Researchers from Pacific Northwest National Laboratory (PNNL) and West Virginia University (WVU), in collaboration with industry partners Southern California Gas Company (SoCalGas) and C4-MCP, have developed a process that converts methane—the primary component of natural gas—into hydrogen while emitting zero CO2. The process also creates carbon solids for manufacturing applications.
The hydrogen can be used in fuel cells for transportation including trucks, and large-scale energy storage, while the high-quality carbon products are suitable for a wide range of manufacturing applications, such as electronics, medical devices, aerospace composite materials, and building systems. Commercial sale of the carbon products offsets the cost of hydrogen production—a critical factor for industry.

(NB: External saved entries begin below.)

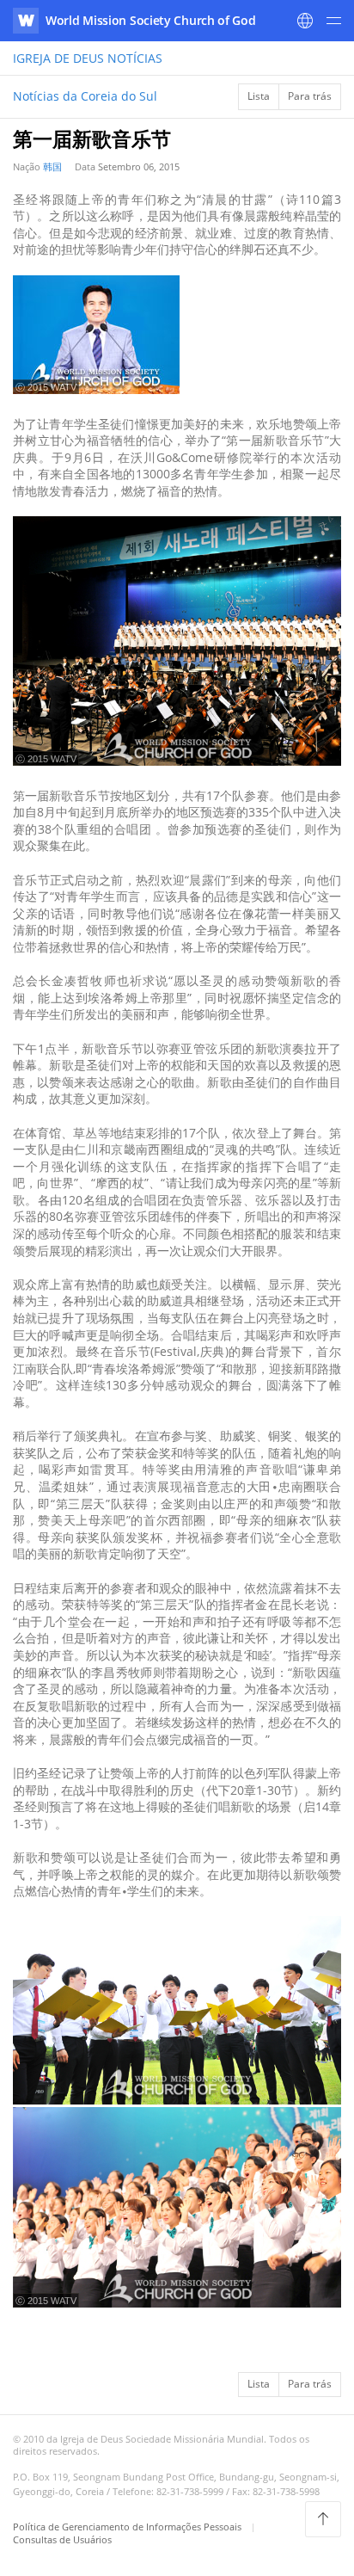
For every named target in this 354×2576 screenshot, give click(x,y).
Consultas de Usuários (62, 2539)
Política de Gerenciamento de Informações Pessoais (128, 2526)
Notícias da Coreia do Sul (85, 96)
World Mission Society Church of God (151, 20)
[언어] (305, 20)
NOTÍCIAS (87, 58)
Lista (258, 96)
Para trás (310, 96)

“Hydrogen fuel will be a necessary component in achieving carbon neutrality, so we have to figure out ways to produce it cleanly and economically,” said Ron Kent, technology development manager for low carbon resources at SoCalGas. The company co-sponsored the research along with C4-MCP, LLC, and the U.S. Department of Energy’s (DOE) Hydrogen and Fuel Cell Technologies Office within the Office of Energy Efficiency and Renewable Energy. “Although this new method is still in the early stages, the results of the lab-scale tests look super promising,” Kent said.
The novel “blue hydrogen” approach—clean hydrogen from natural gas versus renewable resources—could help California achieve its goal of cutting greenhouse gas emissions by 40 percent from 1990 levels. As part of that goal, the state aims to replace five million standard gas-powered vehicles with low- or zero-emission vehicles by 2030. Those targets will also help the state meet health-based air quality requirements established in the federal Clean Air Act.

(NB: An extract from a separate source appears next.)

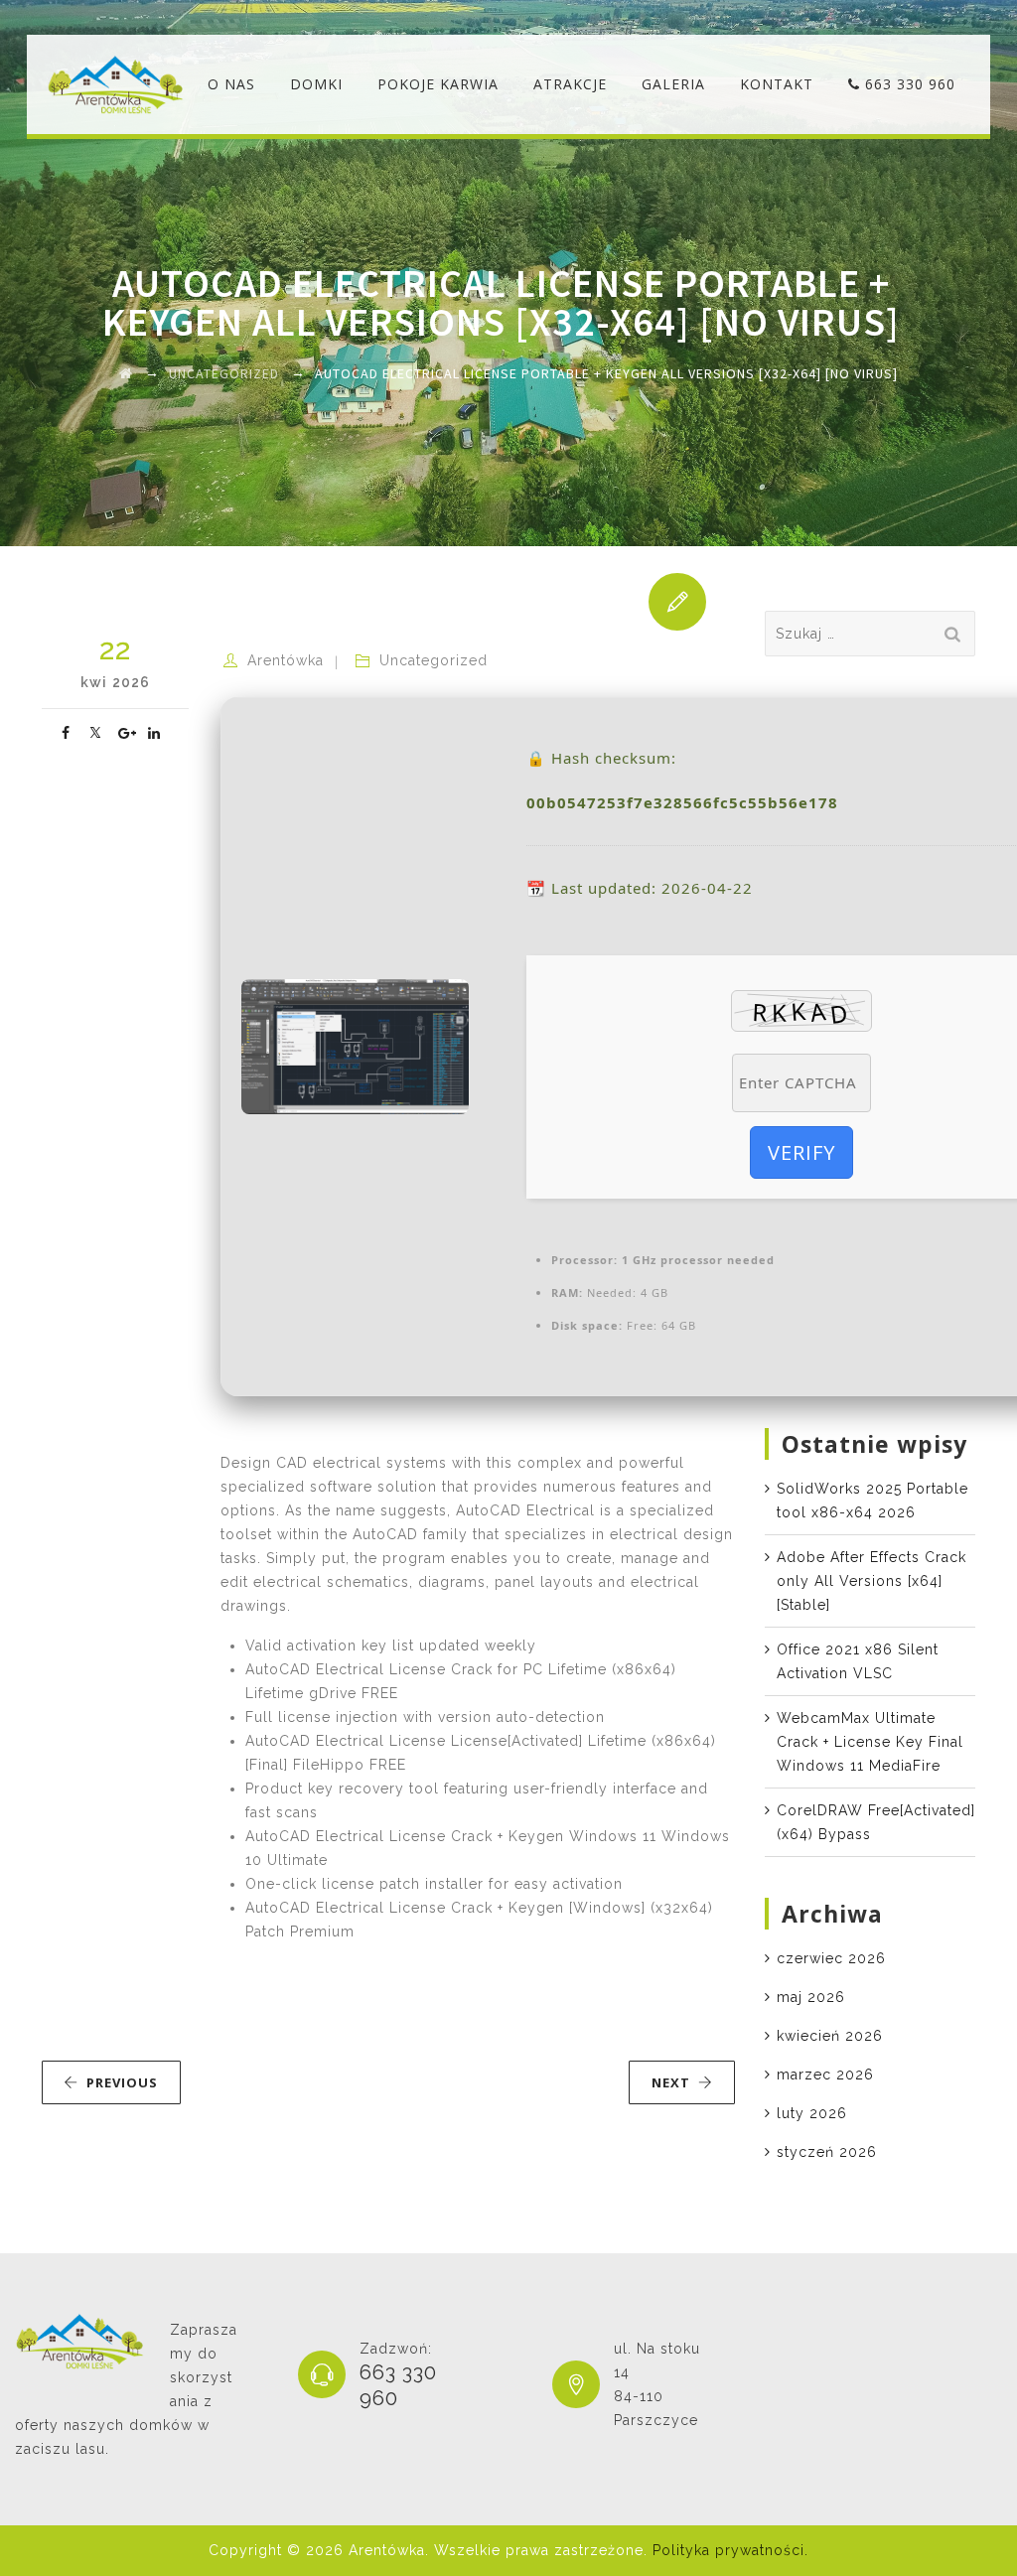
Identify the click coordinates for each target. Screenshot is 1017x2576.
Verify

Growing carbon from nickel
For decades, PNNL scientists and engineers have led research using catalysts to reduce CO2 emissions from industrial processes and transportation. Former PNNL research engineer, John Hu, now an endowed chair professor of the Statler College of Engineering and Mineral Resources at WVU, was one of those engineers.
Hu experimented with catalysts and processes that could cleanly convert methane—the primary component of natural gas—into both hydrogen and carbon during a process known as pyrolysis. During pyrolysis, a gas or liquid is cycled over a solid catalyst material under high pressure and temperature inside a closed vessel. The ensuing chemical reaction transforms the material’s basic properties into other valuable fuels and products.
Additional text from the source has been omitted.